PLACERES CULPOSOS/ DAVID VALLEJO

Hay maestros que uno recuerda por sus lecciones, por sus exámenes imposibles o por las fórmulas que nos hacían memorizar. Y hay otros, más escasos, más hondos, que no se recuerdan con la mente sino con el alma. Que no se citan en un currículum, pero aparecen cuando uno se pregunta quién fue el primer adulto que creyó en ti, además de tus familiares, quién te enseñó algo que no estaba en el plan de estudios, quién te tocó el corazón sin siquiera proponérselo. En mi caso, ese maestro se llamaba el padre Mora.

Estudié en el Instituto Cultural Tampico, y como muchos de mis compañeros, fui un alumno inquieto. De esos que hablan cuando no deben, que sueltan una broma fuera de lugar en el momento menos oportuno. Fue por eso que alguna vez citaron a mis padres. No para regañarlos, sino para invitarlos a un acuerdo: que me uniera al padre Mora en su labor social algunos días entre semana y también algunos fines de semana. Y ahí empezó mi verdadera educación.

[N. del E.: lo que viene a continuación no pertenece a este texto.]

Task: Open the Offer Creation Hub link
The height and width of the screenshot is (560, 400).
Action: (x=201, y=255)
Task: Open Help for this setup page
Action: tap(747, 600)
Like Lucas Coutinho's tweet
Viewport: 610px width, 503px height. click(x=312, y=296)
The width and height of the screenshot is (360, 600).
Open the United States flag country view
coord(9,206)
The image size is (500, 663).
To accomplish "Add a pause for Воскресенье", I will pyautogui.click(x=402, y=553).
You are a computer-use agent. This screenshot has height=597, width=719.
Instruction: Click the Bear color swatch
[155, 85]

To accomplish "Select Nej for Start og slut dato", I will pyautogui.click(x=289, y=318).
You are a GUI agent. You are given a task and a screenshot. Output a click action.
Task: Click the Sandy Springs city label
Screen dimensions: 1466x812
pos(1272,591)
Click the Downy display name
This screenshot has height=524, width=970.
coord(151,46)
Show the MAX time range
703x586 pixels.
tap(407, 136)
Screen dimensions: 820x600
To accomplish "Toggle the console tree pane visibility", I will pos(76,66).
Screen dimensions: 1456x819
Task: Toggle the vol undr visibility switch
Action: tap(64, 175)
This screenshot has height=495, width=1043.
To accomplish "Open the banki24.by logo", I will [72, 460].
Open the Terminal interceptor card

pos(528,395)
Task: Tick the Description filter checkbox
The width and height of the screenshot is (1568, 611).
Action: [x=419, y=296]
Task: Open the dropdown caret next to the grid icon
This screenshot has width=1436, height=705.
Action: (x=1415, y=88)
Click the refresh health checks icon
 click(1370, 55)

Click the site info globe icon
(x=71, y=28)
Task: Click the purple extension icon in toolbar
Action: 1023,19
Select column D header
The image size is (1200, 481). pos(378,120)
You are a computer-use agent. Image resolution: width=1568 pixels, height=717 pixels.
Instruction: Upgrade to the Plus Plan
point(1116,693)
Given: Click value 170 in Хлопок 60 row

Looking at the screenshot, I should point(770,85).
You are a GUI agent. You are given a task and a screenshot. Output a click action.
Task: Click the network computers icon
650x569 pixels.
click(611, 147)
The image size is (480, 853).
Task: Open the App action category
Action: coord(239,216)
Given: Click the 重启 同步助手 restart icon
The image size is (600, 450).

Mora era un personaje peculiar. Daba clase en secundaria, pero más que su materia, lo que se me quedó grabado fue que solía quedarse dormido en clase. Así de cansado andaba siempre. Pero al final de cada sesión, como un acto sagrado, nos leía un fragmento de Mi pie izquierdo. Lo curioso es que casi siempre leía el mismo capítulo, porque no recordaba dónde se había quedado. Lo escuchábamos en silencio, más por curiosidad de saber si leería un nuevo capítulo que por interés genuino.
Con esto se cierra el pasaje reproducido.